__PROBLEM TO SOLVE__
Reproduce the lines of the material exactly, excluding every image.
___ DATA FOR PROCESSING
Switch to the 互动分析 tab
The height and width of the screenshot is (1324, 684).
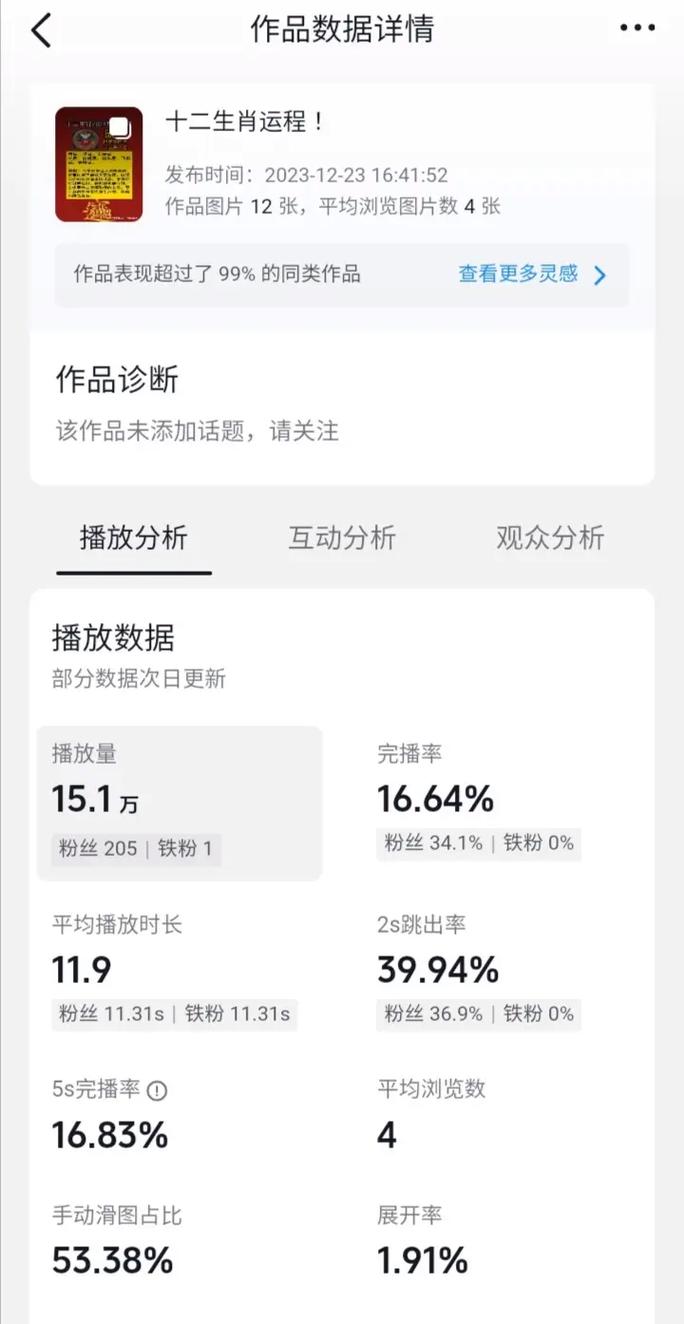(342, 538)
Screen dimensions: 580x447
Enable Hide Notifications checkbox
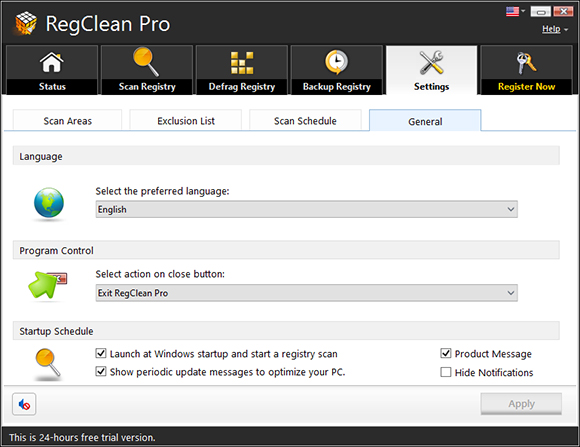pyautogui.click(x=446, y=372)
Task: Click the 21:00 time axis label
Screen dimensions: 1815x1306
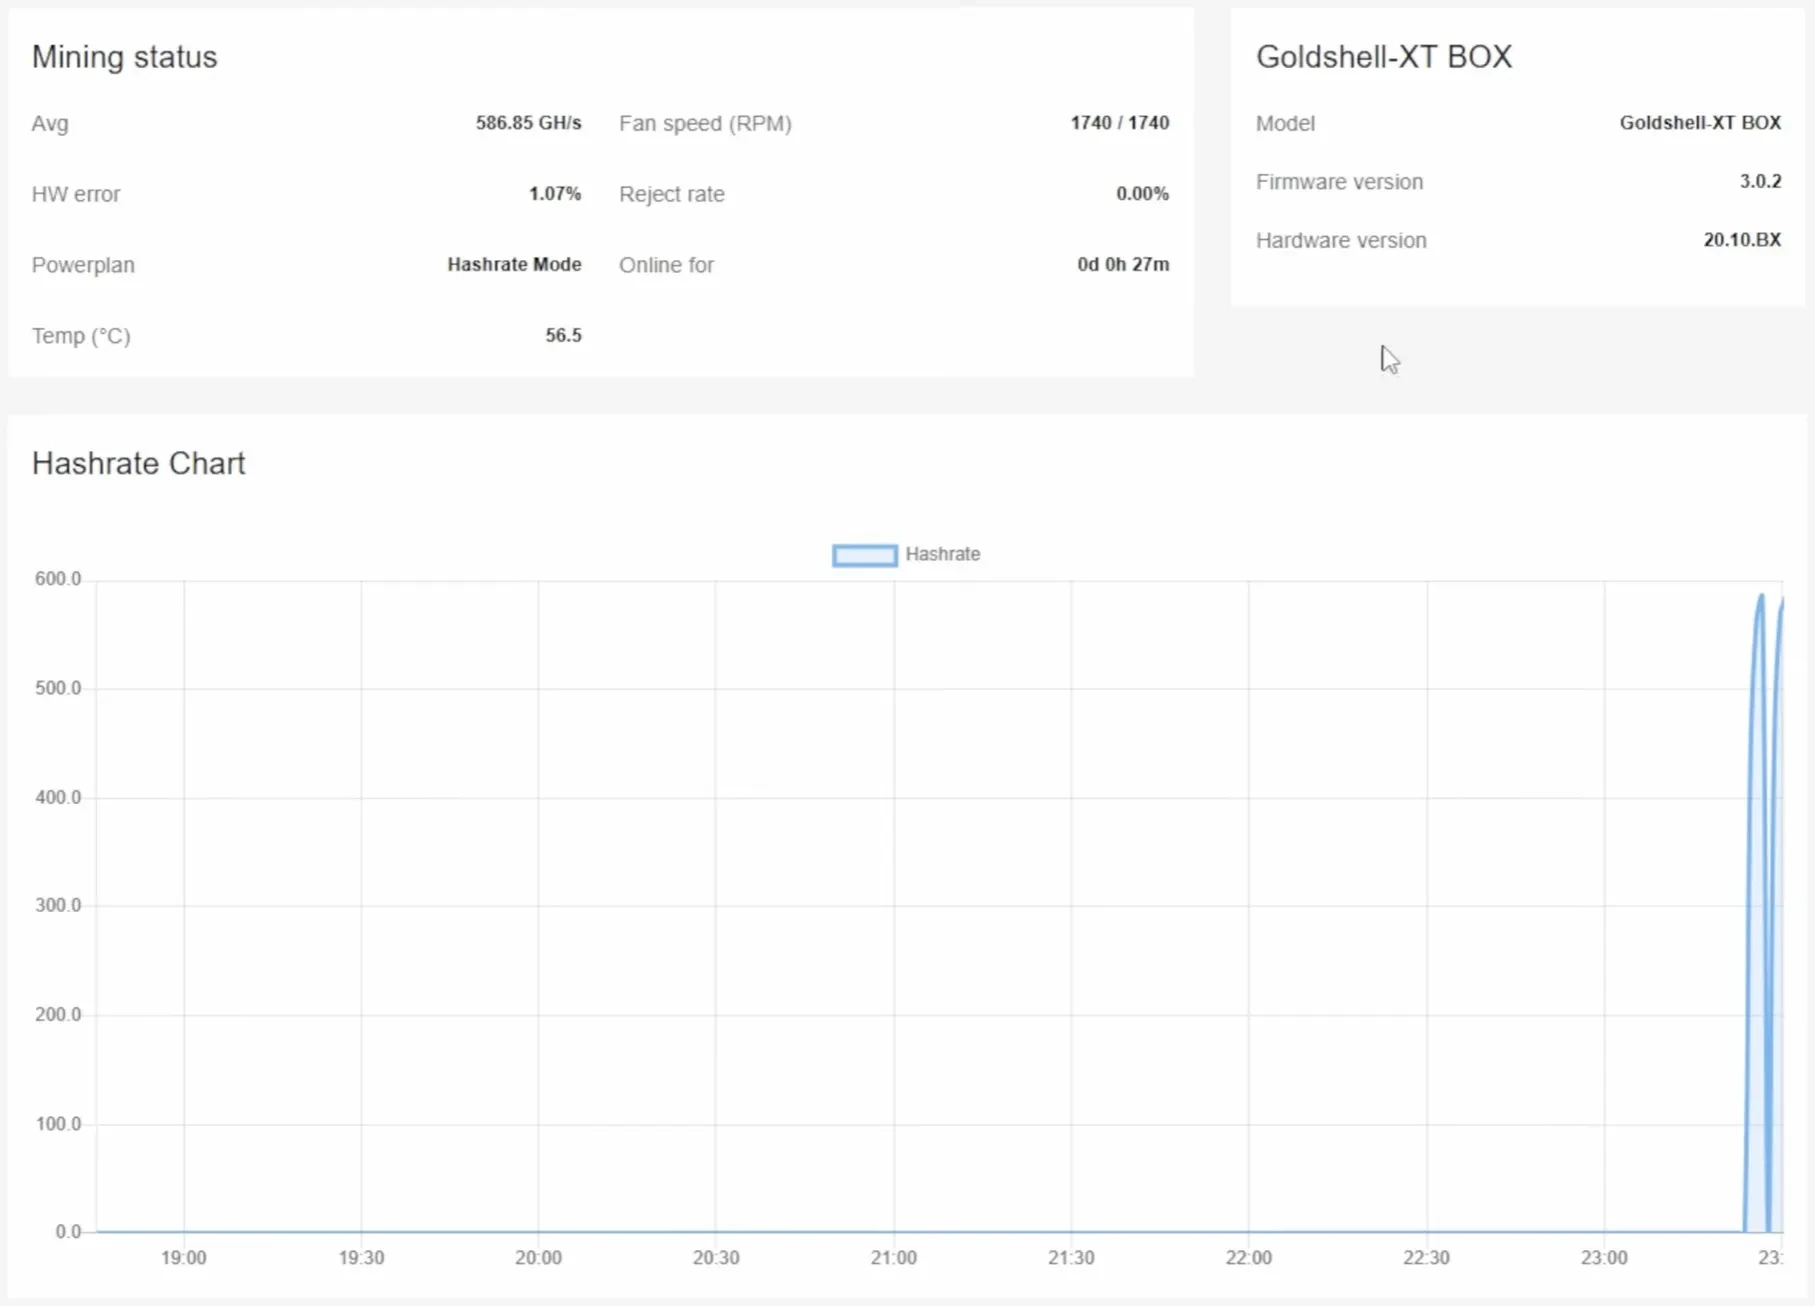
______
__RESPONSE TO THE TASK__
Switch to the 互动分析 tab
The height and width of the screenshot is (1324, 684).
(342, 538)
Screen dimensions: 580x447
Enable Hide Notifications checkbox
pyautogui.click(x=446, y=372)
Task: Click the 21:00 time axis label
Screen dimensions: 1815x1306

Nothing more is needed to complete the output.